Requirement. Swap "screenshot" for "page capture" in the data below and write out all of it again with nothing else changed, leaving out the pictures.

— BEGIN —

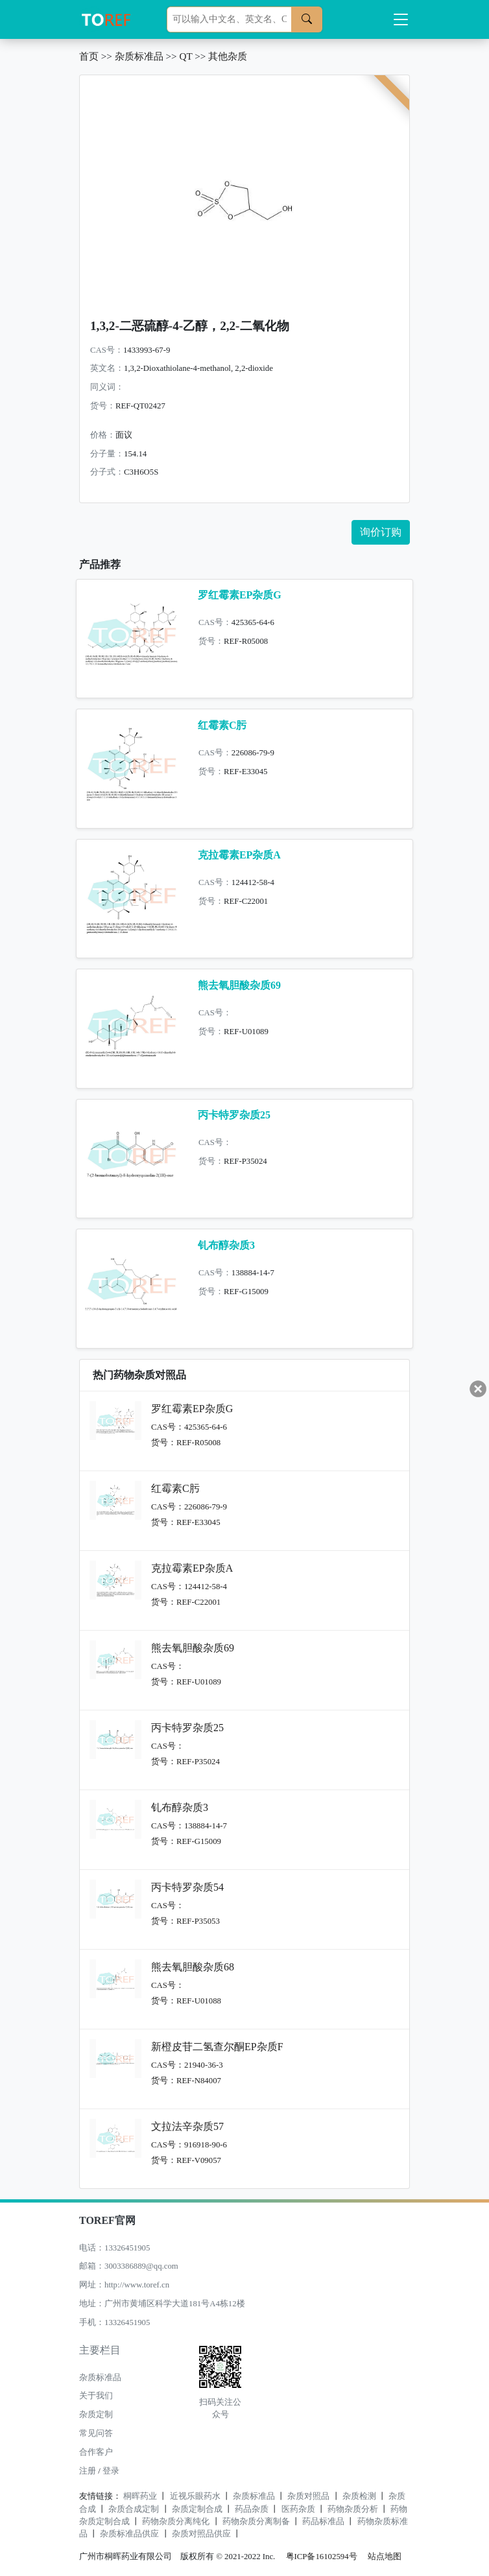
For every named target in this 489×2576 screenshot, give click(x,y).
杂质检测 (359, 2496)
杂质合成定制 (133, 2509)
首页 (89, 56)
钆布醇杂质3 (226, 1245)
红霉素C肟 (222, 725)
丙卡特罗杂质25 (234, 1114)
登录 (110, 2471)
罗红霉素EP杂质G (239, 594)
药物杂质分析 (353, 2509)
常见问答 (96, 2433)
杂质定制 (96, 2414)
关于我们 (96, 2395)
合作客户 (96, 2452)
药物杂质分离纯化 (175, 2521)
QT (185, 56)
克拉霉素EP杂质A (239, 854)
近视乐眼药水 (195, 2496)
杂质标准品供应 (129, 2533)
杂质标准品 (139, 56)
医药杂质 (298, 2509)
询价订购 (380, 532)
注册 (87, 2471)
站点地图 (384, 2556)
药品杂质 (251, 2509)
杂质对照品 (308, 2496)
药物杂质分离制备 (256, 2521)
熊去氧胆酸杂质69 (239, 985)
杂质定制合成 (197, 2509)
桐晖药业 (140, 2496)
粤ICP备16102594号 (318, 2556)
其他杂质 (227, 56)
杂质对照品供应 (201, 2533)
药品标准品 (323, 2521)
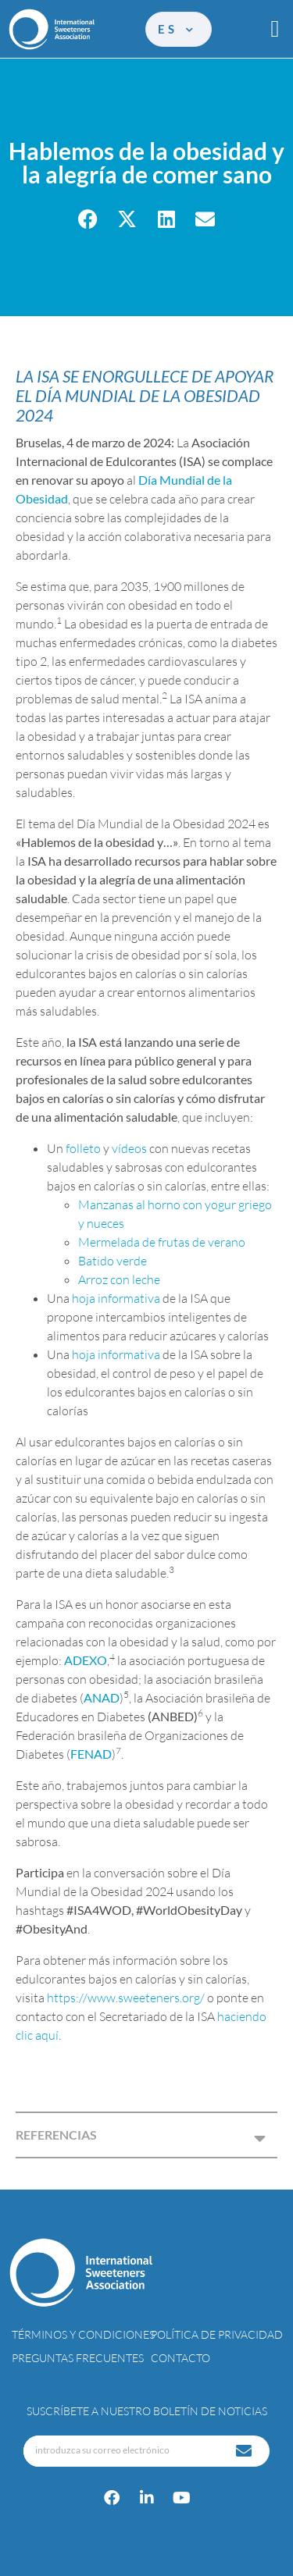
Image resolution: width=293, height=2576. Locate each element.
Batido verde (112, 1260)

— END —

Solution.
For every named target in this 489×2576 page capture, give click(x,y).
杂质检测 (359, 2496)
杂质合成定制 (133, 2509)
首页 (89, 56)
钆布醇杂质3 (226, 1245)
红霉素C肟 (222, 725)
丙卡特罗杂质25 (234, 1114)
登录 (110, 2471)
罗红霉素EP杂质G (239, 594)
药物杂质分析 (353, 2509)
常见问答 (96, 2433)
杂质定制 (96, 2414)
关于我们 (96, 2395)
合作客户 (96, 2452)
药物杂质分离纯化 (175, 2521)
QT (185, 56)
克拉霉素EP杂质A (239, 854)
近视乐眼药水 (195, 2496)
杂质标准品供应 (129, 2533)
杂质标准品 (139, 56)
医药杂质 (298, 2509)
询价订购 (380, 532)
注册 (87, 2471)
站点地图 (384, 2556)
药品杂质 (251, 2509)
杂质对照品 (308, 2496)
药物杂质分离制备 (256, 2521)
熊去氧胆酸杂质69 (239, 985)
杂质定制合成 (197, 2509)
桐晖药业 (140, 2496)
粤ICP备16102594号 (318, 2556)
其他杂质 (227, 56)
杂质对照品供应 (201, 2533)
药品标准品 (323, 2521)
Image resolution: width=293, height=2576. Locate each element.
Batido verde (112, 1260)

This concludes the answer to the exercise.